PERISTIWA Talangsari-Lampung 1989 adalah tindakan radikal, anarkis, bahkan subversif, yang memang direncanakan. Selain direncanakan, juga merupakan perbuatan yang dilakukan secara bersama-sama berlandaskan penanaman doktrin ideologis yang keliru.

Rencana menuju perbuatan radikal, anarkis bahkan subversif itu dapat dilihat dari kronologis berikut ini:

Sejak September 1988, Nur Hidayat bin Abdul Mutholib, Sudarsono, Fauzi Isman dan Wahidin, mengadakan pertemuan di rumah kontrakan Sudarsono di jalan Remaja 1, Prumpung, Jakarta Timur.

Dari pertemuan itu tercetus gagasan membentuk sebuah tatanan kehidupan bernegara yang berdasarkan Al-Qur’an dan Sunnah Rasul, sebagai tujuan jangka panjang.

Sedangkan tujuan jangka pendeknya adalah membangun Islamic Village di seluruh Indonesia, yang berfungsi sebagai basis gerakan. Untuk membangun Islamic Village ini, pada Oktober 1998 Nur Hidayat bin Abdul Mutholib, memerintahkan Fauzi Isman, Wahidin dan Sofyan berangkat ke Lampung menemui Anwar Warsidi, pemimpin kelompok pengajian yang memiliki lahan seluar 1,5 hektar.

Masih pada bulan yang sama, bertempat di rumah kontrakan Sudarsono, Nur Hidayat bin Abdul Mutholib bersama-sama dengan Fauzi Isman, Sudarsono dan Wahidin menerima utusan dari Anwar Warsidi (Lampung), yaitu Ir. Usman, Umar, Heri dan Abdullah (alias Dulah). Isi pertemuan pada dasarnya menyetujui adanya kerja sama membangun Islamic Village.

Rencana membangun Islamic Village sebagai basis perjuangan kian dipertegas ketika Nur Hidayat bin Abdul Mutholib bersama Fauzi Isman berangkat ke Lampung, melakukan pembicaraan dengan Anwar Warsidi, intinya:

Pertama, Anwar Warsidi menerima “keputusan Cibinong” (12 Desember 1988) tentang dijadikannya Lampung sebagai basis perjuangan (Islamic Village).
Kedua, Jama’ah Lampung bersedia menjadi “kaum Anshor”.
Ketiga, Jama’ah dari Jakarta yang akan ke Lampung harus mendapat rekomendasi dari Nur Hidayat bin Abdul Mutholib, atau Fauzi Isman atau Sudarsono.

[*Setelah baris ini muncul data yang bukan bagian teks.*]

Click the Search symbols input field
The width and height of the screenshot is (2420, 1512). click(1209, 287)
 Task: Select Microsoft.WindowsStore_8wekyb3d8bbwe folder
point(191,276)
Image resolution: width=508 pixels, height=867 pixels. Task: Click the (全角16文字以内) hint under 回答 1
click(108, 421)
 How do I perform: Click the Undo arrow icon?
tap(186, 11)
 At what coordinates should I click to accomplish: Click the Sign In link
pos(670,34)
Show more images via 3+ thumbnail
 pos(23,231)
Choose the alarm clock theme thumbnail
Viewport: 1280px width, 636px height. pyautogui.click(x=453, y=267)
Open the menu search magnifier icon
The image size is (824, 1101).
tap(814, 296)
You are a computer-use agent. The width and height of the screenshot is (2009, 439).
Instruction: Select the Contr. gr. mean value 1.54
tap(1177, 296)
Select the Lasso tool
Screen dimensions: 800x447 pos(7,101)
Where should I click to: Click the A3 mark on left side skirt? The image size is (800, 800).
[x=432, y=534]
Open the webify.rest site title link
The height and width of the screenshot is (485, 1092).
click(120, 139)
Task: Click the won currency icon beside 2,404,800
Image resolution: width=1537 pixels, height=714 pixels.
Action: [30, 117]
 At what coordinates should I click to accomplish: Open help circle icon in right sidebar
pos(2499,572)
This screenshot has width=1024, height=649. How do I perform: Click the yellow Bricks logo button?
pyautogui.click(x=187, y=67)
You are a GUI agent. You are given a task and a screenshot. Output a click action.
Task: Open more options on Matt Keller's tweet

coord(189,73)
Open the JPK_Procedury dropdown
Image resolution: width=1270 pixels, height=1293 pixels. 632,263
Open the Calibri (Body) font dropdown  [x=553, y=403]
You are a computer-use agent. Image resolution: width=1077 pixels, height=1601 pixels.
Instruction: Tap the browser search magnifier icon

Sebagai tindak lanjut pertemuan dan keputusan tersebut, maka pada Januari 1989, Nur Hidayat bin Abdul Mutholib memberangkatkan sejumlah orang dari Jakarta, yaitu Alex (beserta keluarga), Margo, Sugeng, Muslim, Sukardi (beserta keluarga), Sofyan, Arifin, Ucup, Heru Saefudin, Iwan, Fahrudin, Kasim, Joko, ke Lampung. Bersamaan dengan rombongan itu, melalui Alex, dititipkan sejumlah 300 anak panah.

Cita-cita jangka pendek membangun Islamic Village sebagai basis perjuangan, musnah seketika, bersamaan dengan terjadinya insiden berdarah yang menewaskan Kapt. Inf. Soetiman, di tangan mbah Marsudi, kakak kandung Anwar Warsidi, pada 6 Februari 1989, menjelang dzuhur.

Peristiwa itu mengakibatkan terjadinya eksodus. Sebagian dari para muhajirin (yang semula terdiri dari sekitar 100 jiwa) itu meninggalkan Cihideung, hingga tertinggal beberapa Kepala Keluarga yang berjumlah sekitar 58 jiwa.

Pada tanggal 7 Februari 1989, pukul 03:00 pagi, pasukan Korem Garuda Hitam tiba di lokasi. Melalui pengeras suara, petugas berulangkali memperingatkan Warsidi untuk segera menyerahkan jenazah Kapten Inf. Soetiman. Namun tak dihiraukan. Ketika pagi mulai menyeruak, ada yang memberi komando untuk berjihad. Serta-merta, jama’ah Warsidi pun berhamburan keluar sambil membawa panah dan golok menyerang petugas.

Terjadilah peperangan (qital) yang tidak seimbang. Peperangan yang sebenarnya tidak perlu terjadi.

Ketika peperangan (qital) terjadi, jumlah jama’ah Warsidi yang berada di TKP Cihideung pasca eksodus adalah 58 jiwa. Dari 58 jiwa, hanya tujuh jiwa yang selamat (hidup) termasuk Jayus dan mbah Marsudi.

Dari sejumlah 51 jiwa yang tewas, ada yang tewas karena peperangan (Lelaki dewasa), sedangkan wanita dan anak-anak tewas akibat terbakar bersama-sama dengan terbakarnya pondok yang mereka jadikan tempat tinggal. Siapa yang membakar pondok? Dugaan kuat mengarah kepada Muhammad Ali alias Alex.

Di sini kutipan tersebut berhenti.